Third, the interaction between "vulnerability to future episodes" and the statutory test of "likely to detrimentally affect" capacity remains fact-sensitive. The majority was not prepared to find that a treated vulnerability, without current symptoms, met the threshold. Later cases will need to calibrate the level of risk that crosses from "possible relapse" to "likely detrimental effect".
Fourth, the practical enforceability of supervision conditions in smaller or private hospitals is highlighted by the Calvary experience. Dr Gordon's evidence that one-hour weekly meetings were unrealistic given workload pressures ([66]) suggests that future panels may need to consider alternative supervision models (for example, technology-enabled remote supervision or shared supervision among several seniors) rather than insisting on a model designed for public teaching hospitals.

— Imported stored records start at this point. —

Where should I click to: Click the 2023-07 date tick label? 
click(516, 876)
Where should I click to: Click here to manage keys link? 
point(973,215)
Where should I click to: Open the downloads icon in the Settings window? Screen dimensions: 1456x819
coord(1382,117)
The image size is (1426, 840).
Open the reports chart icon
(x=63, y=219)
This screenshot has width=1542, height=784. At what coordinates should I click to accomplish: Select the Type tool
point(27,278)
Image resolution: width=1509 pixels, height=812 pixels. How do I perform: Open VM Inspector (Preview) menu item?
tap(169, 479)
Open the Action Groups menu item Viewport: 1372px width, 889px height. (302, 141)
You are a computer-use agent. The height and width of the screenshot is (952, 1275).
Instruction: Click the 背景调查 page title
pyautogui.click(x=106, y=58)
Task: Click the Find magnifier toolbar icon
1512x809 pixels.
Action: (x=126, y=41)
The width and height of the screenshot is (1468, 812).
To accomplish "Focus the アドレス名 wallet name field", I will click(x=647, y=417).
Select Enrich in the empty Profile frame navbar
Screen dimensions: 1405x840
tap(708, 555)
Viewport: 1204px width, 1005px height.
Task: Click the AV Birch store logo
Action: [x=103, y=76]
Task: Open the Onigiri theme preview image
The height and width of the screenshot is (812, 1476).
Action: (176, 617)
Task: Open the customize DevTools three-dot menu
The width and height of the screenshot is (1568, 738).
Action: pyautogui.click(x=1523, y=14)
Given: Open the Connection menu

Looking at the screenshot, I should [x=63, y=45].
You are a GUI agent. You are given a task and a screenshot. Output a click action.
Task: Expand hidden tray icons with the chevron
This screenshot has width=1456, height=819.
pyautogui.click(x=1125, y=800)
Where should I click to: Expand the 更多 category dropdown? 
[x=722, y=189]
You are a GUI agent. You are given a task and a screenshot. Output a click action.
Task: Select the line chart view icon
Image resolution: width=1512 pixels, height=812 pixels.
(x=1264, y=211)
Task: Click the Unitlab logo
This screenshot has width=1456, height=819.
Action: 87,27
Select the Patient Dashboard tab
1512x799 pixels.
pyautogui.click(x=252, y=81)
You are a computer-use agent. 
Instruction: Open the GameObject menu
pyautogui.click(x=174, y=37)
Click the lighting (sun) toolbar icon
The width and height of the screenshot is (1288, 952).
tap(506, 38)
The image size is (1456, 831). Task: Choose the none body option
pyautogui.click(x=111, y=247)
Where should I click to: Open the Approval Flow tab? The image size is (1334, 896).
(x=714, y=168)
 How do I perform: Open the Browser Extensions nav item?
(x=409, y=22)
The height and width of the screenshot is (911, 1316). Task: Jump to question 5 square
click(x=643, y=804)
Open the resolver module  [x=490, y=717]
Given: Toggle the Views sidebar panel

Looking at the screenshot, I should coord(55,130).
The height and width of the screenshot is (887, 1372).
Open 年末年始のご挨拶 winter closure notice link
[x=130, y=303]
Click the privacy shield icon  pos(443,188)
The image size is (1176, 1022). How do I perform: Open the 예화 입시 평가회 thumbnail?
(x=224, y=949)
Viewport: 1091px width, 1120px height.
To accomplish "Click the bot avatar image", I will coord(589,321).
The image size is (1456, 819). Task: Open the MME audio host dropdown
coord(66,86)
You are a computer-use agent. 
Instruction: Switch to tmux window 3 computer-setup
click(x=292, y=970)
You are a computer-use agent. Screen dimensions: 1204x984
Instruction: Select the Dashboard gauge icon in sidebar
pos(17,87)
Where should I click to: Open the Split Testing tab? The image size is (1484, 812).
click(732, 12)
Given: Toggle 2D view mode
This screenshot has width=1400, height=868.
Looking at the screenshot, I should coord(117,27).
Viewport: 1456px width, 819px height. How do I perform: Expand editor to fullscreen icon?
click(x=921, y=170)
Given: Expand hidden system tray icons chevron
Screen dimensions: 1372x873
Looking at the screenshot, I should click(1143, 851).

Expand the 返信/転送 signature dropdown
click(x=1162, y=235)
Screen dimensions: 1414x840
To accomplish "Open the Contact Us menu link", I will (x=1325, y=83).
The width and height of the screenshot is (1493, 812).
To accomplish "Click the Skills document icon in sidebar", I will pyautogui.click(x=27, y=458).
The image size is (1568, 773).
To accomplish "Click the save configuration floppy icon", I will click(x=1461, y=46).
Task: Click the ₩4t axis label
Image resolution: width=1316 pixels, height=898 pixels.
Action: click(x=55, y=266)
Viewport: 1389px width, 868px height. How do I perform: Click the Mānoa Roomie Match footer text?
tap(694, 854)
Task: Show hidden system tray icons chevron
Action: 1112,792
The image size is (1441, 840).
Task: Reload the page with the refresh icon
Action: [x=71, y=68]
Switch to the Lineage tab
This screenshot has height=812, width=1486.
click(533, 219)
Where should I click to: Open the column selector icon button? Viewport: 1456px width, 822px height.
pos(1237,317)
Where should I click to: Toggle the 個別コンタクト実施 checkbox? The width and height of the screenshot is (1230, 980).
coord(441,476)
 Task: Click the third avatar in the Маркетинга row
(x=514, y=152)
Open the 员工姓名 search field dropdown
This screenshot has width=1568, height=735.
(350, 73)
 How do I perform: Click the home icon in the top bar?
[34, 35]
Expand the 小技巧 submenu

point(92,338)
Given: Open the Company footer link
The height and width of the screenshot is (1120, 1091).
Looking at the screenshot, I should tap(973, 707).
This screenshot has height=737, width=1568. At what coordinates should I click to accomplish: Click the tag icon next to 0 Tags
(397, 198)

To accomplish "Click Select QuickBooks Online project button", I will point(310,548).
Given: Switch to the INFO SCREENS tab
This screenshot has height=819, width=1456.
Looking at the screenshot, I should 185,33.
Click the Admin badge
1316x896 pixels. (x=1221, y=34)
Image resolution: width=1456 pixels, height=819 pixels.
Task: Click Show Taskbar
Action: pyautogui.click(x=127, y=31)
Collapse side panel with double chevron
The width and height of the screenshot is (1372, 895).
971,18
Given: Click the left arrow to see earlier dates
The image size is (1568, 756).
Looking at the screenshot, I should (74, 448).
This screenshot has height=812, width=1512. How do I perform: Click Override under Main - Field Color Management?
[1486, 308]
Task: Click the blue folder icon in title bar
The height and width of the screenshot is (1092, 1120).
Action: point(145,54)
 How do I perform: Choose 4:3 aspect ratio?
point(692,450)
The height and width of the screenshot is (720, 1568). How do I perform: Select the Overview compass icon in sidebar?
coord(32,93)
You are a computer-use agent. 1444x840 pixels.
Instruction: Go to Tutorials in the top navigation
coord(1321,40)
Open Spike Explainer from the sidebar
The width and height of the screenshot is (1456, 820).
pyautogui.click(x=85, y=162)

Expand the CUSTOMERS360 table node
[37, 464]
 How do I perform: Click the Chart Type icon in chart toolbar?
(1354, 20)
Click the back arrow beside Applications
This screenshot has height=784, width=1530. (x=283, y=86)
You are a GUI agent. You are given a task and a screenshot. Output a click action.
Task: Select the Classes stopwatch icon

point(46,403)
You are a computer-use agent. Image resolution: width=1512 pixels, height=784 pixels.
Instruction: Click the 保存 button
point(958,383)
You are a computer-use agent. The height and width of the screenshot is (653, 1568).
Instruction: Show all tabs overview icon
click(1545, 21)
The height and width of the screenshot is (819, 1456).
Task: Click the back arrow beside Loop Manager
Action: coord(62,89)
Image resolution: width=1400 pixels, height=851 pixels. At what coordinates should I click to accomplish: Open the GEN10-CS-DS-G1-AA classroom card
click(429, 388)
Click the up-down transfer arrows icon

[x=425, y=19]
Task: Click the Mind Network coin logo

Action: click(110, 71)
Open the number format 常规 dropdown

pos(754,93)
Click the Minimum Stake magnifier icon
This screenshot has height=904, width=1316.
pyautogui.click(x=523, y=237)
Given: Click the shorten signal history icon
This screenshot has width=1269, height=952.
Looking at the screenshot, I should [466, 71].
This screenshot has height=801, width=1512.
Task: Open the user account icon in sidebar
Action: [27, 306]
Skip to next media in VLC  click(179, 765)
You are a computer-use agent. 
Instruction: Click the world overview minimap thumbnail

Finally, the costs order against an applicant who succeeded on the impairment issue but failed on the conditions issue raises questions about the circumstances in which a partially successful appellant should be ordered to pay the Council's costs. The Tribunal gave no detailed reasons, simply stating that because the applicant had "failed in his application to have conditions imposed upon his registration lifted" he should pay costs ([144]). The precise principles governing costs in mixed-outcome National Law appeals therefore remain open.